WHAT TO PRODUCE
For the material that follows, return exactly the lines from the one with "Vienna Airport Cargo" through the one with "Aerion ecosystem enters", both ends included.

MATERIAL SHOWN below:

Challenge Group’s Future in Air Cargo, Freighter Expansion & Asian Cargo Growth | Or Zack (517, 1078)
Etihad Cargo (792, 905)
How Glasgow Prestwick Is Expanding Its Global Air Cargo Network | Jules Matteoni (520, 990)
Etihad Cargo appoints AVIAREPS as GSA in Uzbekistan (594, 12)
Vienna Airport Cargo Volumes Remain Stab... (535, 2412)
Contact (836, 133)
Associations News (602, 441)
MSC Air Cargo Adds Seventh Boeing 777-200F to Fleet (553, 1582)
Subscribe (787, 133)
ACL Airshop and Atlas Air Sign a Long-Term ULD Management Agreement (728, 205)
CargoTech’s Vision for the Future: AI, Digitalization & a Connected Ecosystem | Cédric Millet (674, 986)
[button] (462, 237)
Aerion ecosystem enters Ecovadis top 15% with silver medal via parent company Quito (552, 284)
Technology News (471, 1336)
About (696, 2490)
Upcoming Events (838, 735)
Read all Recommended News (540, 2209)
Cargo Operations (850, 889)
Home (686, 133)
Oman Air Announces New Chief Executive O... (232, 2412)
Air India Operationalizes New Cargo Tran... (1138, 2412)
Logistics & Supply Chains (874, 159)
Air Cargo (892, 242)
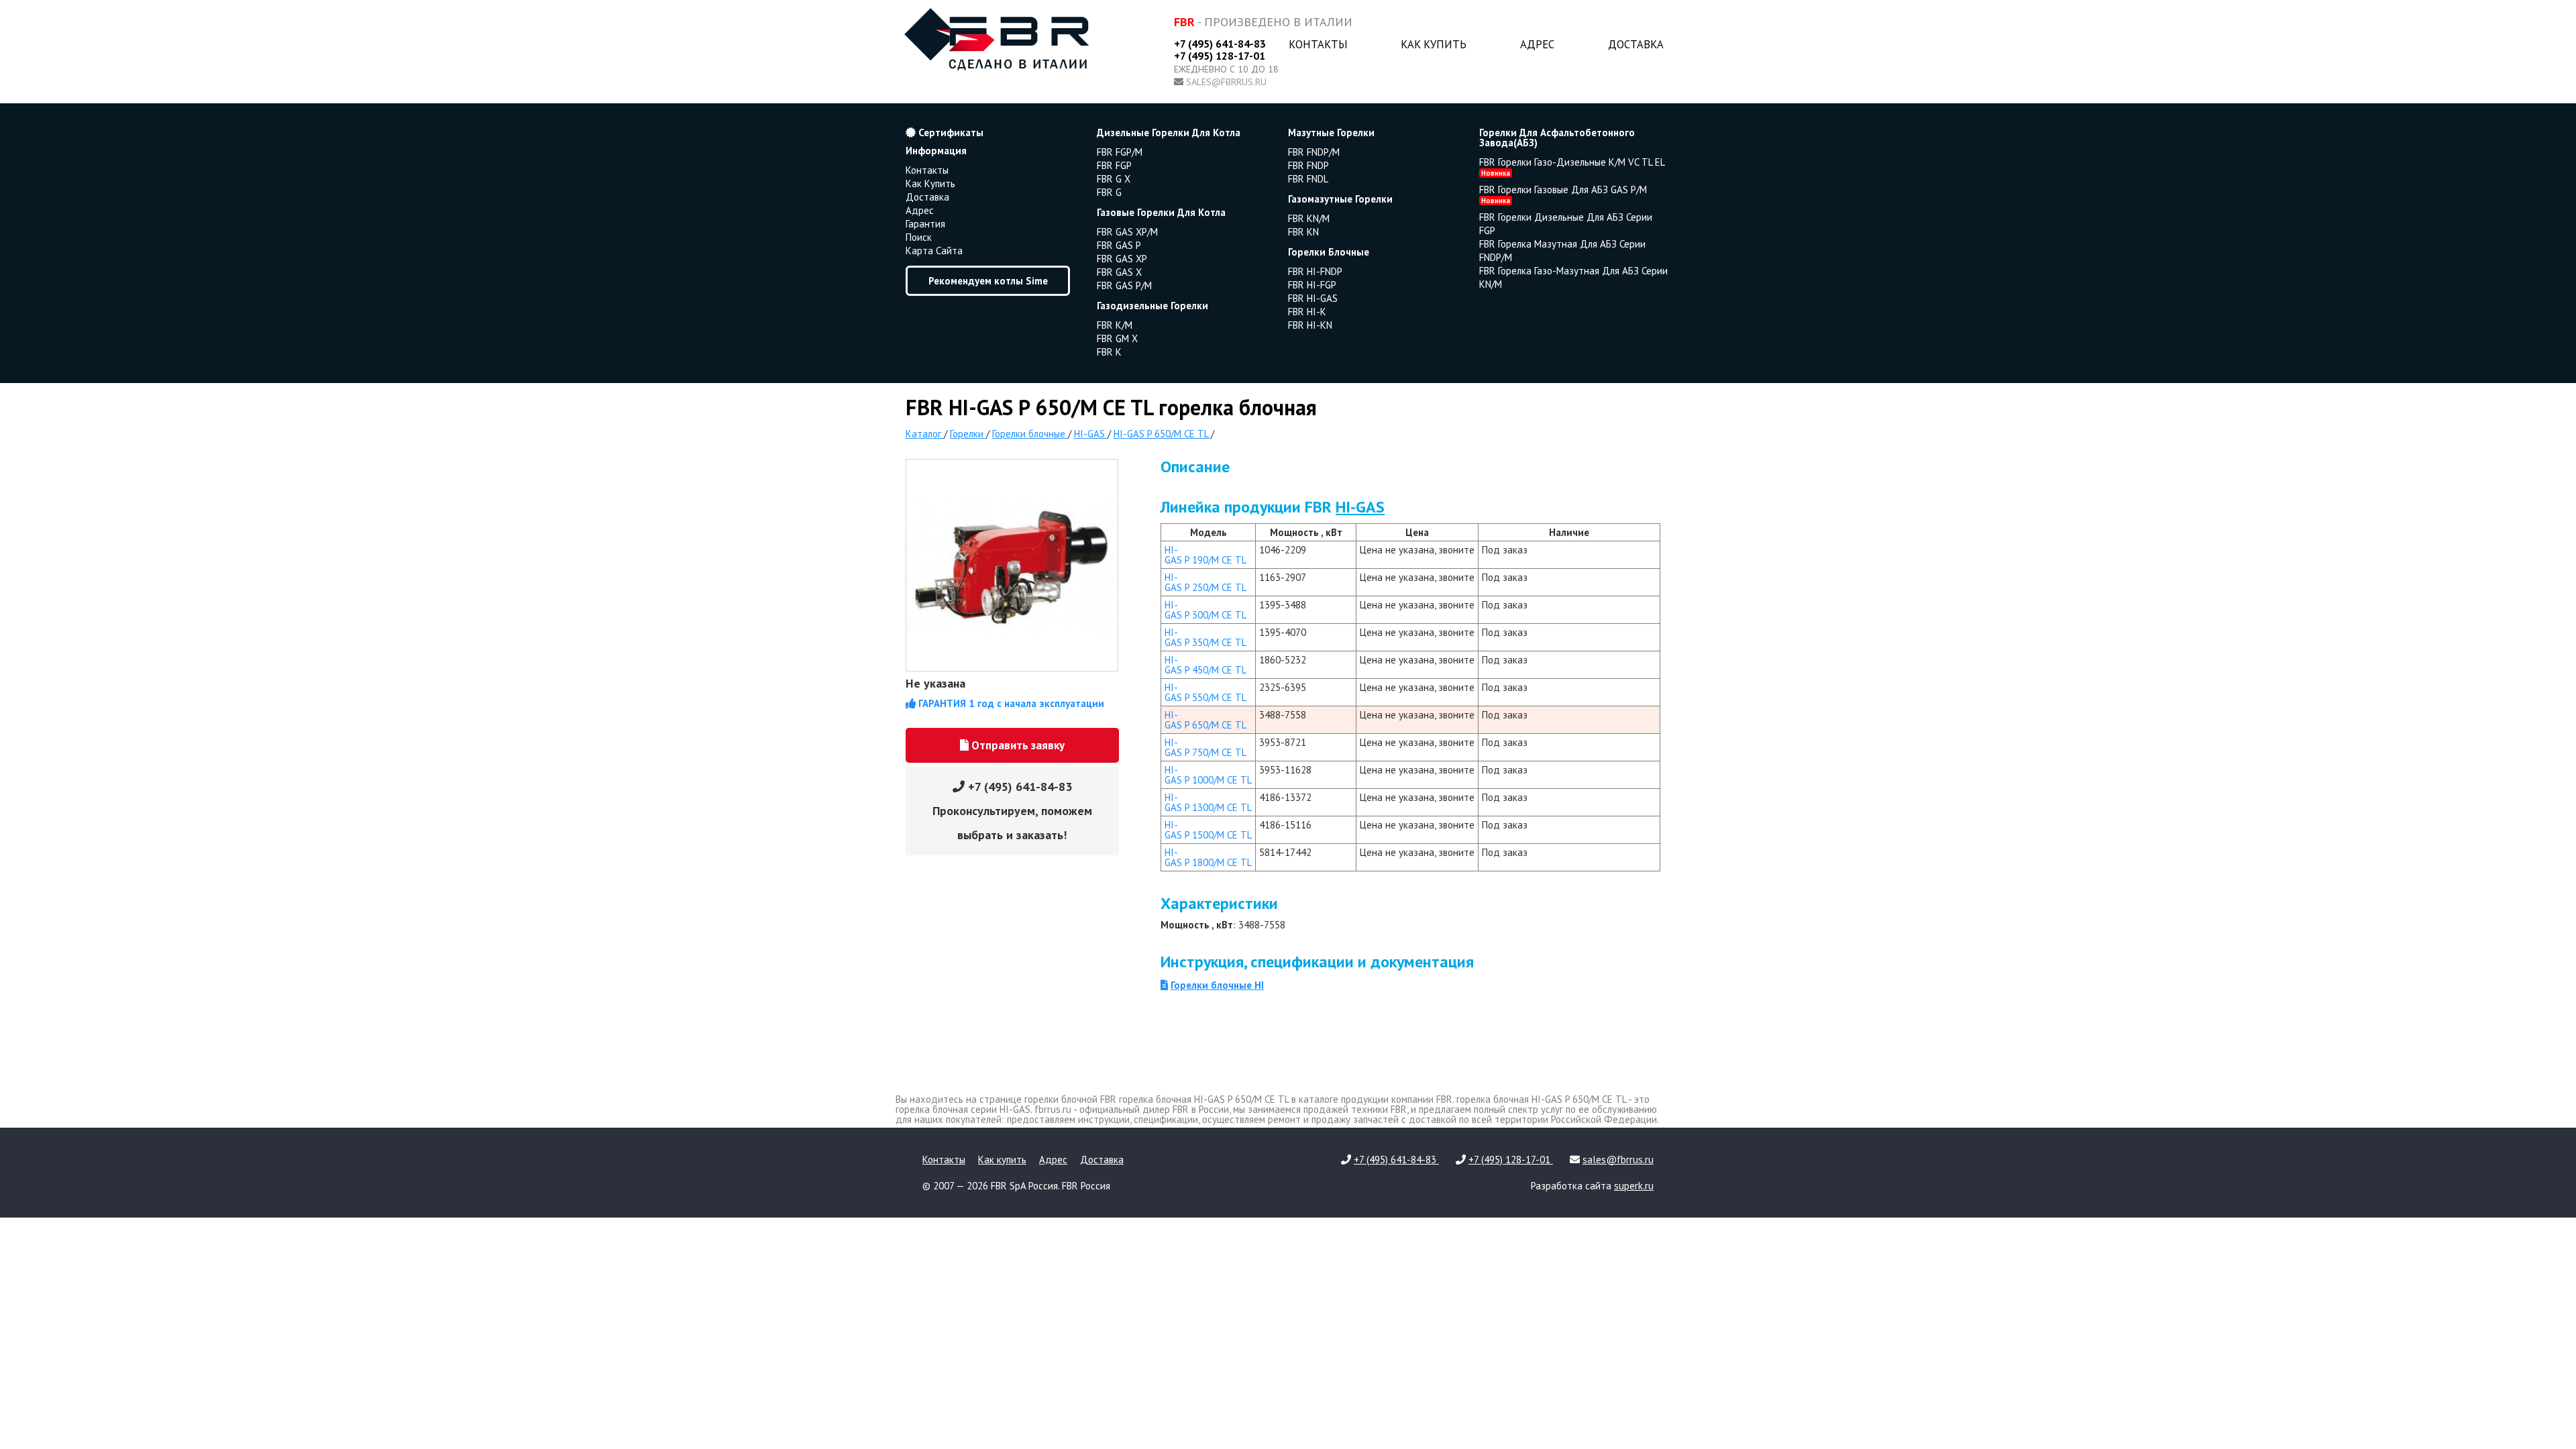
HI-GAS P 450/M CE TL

End of MATERIAL SHOWN.

TASK RESPONSE
Vienna Airport Cargo Volumes Remain Stab... (535, 2412)
Contact (836, 133)
Associations News (602, 441)
MSC Air Cargo Adds Seventh Boeing 777-200F to Fleet (553, 1582)
Subscribe (787, 133)
ACL Airshop and Atlas Air Sign a Long-Term ULD Management Agreement (728, 205)
CargoTech’s Vision for the Future: AI, Digitalization & a Connected Ecosystem | Cédric Millet (674, 986)
[button] (462, 237)
Aerion ecosystem enters Ecovadis top 15% with silver medal via parent company Quito (552, 284)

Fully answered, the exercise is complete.